===== Supplied records

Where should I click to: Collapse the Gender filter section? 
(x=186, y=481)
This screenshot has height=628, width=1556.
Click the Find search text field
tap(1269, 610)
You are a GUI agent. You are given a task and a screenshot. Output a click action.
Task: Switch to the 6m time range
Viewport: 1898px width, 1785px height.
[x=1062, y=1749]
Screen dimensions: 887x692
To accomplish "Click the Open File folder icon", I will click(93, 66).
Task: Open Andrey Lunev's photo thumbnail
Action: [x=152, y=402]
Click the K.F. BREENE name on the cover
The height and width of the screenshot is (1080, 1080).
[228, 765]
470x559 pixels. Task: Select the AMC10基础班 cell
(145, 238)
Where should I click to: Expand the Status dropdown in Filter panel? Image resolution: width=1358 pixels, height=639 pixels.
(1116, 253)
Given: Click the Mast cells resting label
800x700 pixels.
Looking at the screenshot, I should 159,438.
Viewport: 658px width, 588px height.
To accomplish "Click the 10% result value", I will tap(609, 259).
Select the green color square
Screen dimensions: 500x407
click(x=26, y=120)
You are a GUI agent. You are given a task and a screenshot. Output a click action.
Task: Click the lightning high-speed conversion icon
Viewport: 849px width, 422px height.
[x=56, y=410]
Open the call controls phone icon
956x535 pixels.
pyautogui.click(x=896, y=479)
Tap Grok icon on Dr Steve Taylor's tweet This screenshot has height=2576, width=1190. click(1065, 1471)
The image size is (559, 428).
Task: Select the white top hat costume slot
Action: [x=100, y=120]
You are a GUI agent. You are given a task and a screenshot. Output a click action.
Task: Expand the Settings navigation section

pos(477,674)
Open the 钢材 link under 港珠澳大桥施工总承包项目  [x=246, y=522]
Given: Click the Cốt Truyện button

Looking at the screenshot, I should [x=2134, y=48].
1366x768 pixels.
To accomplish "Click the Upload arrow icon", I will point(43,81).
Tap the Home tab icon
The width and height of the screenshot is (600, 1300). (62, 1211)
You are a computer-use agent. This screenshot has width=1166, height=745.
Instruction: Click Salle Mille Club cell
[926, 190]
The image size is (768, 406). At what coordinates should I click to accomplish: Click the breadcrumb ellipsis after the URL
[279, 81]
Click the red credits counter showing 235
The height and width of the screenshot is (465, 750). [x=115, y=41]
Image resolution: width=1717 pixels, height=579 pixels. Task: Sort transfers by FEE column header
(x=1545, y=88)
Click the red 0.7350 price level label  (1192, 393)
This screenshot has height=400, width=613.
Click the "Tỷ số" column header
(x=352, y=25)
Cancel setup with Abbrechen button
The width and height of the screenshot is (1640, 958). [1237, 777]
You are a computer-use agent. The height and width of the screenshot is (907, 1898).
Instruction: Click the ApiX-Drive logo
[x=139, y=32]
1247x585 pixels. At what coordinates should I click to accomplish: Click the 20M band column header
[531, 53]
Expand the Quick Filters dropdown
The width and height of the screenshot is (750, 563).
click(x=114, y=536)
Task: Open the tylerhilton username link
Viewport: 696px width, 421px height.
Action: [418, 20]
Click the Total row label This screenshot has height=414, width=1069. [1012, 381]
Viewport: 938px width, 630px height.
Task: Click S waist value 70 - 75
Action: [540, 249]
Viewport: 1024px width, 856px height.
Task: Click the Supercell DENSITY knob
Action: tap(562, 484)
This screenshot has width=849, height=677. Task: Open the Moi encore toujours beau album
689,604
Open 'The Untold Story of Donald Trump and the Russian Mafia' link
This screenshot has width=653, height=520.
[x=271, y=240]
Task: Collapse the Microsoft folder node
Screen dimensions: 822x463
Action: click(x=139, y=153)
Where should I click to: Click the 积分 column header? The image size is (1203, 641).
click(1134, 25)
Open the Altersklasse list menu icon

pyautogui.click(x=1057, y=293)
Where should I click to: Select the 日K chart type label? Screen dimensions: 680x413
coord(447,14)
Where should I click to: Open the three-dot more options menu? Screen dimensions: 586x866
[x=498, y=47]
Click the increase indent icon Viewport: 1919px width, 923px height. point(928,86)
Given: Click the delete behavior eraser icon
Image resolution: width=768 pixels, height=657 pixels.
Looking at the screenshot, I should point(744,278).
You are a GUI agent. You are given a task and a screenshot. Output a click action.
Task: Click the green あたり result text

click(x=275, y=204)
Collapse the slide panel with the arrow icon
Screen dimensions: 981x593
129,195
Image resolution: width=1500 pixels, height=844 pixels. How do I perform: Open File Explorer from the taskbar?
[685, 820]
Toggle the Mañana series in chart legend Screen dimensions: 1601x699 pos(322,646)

==========

(Exercise goal) Up to and including the line with "Select the green color square", repeat the data exactly, starting from its first line; nothing else belongs in the response.

(Output of the exercise)
Where should I click to: Collapse the Gender filter section? 
(x=186, y=481)
This screenshot has height=628, width=1556.
Click the Find search text field
tap(1269, 610)
You are a GUI agent. You are given a task and a screenshot. Output a click action.
Task: Switch to the 6m time range
Viewport: 1898px width, 1785px height.
[x=1062, y=1749]
Screen dimensions: 887x692
To accomplish "Click the Open File folder icon", I will click(93, 66).
Task: Open Andrey Lunev's photo thumbnail
Action: [x=152, y=402]
Click the K.F. BREENE name on the cover
The height and width of the screenshot is (1080, 1080).
[228, 765]
470x559 pixels. Task: Select the AMC10基础班 cell
(145, 238)
Where should I click to: Expand the Status dropdown in Filter panel? Image resolution: width=1358 pixels, height=639 pixels.
(1116, 253)
Given: Click the Mast cells resting label
800x700 pixels.
Looking at the screenshot, I should 159,438.
Viewport: 658px width, 588px height.
To accomplish "Click the 10% result value", I will tap(609, 259).
Select the green color square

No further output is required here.